==== Extracted records

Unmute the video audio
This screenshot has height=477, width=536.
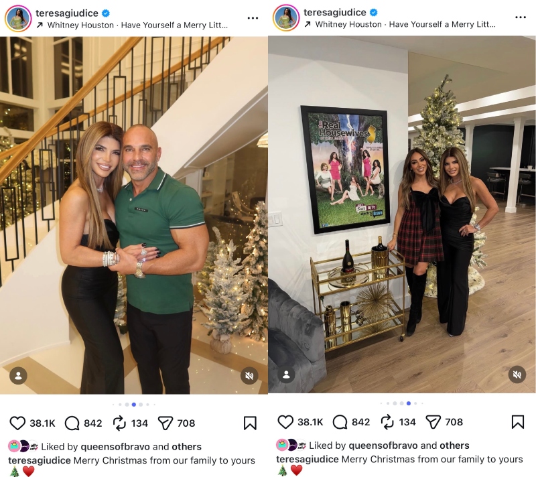(249, 376)
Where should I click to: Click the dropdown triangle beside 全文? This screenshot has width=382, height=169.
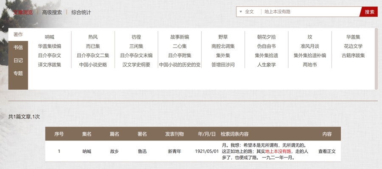241,12
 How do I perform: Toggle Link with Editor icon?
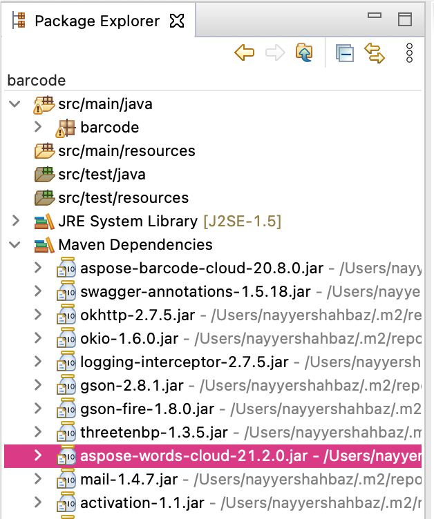374,53
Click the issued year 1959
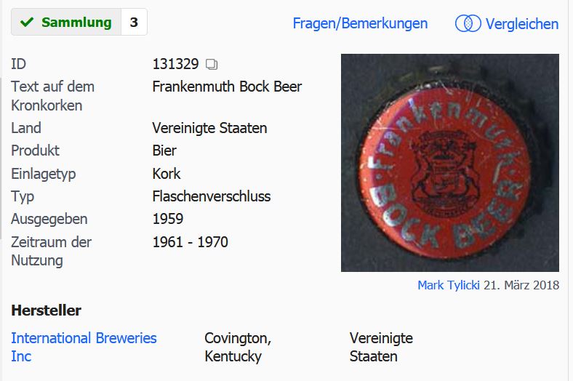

========

Task directions
Could you restate every record above word for word, leaving the pictures out?

Response for this exercise
Unmute the video audio
This screenshot has height=477, width=536.
(249, 376)
Where should I click to: Click the dropdown triangle beside 全文? This screenshot has width=382, height=169.
241,12
 How do I perform: Toggle Link with Editor icon?
374,53
Click the issued year 1959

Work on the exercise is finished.